### [Input data]
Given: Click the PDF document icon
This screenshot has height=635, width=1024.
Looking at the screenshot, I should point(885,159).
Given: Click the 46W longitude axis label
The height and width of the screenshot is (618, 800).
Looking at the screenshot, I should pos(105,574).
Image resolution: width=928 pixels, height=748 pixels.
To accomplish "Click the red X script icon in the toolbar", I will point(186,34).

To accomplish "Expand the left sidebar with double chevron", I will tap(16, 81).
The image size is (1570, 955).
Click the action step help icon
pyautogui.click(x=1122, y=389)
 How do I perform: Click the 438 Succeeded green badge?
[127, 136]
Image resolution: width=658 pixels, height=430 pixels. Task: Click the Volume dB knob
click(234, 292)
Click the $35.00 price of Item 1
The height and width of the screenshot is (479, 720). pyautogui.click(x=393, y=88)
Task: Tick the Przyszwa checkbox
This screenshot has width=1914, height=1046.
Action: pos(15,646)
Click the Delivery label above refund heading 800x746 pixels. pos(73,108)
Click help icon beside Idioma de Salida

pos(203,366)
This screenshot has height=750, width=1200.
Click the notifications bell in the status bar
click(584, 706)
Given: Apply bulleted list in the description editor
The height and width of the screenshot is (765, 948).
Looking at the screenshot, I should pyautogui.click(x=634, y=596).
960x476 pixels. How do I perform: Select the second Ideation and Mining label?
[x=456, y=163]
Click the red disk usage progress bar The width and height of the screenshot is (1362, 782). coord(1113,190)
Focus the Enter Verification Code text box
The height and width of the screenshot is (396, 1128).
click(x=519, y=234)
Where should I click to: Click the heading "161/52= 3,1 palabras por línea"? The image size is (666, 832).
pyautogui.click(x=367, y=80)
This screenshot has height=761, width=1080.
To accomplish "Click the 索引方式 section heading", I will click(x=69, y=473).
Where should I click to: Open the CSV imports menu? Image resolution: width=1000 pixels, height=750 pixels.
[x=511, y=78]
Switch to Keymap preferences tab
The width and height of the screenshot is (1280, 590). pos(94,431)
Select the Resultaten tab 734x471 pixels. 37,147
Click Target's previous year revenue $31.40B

### [Exercise details]
The lines wanted are those from the one with "Select the Resultaten" through the last line of the records, repeated exactly and with both ends included.

### [Exercise response]
Select the Resultaten tab 734x471 pixels. 37,147
Click Target's previous year revenue $31.40B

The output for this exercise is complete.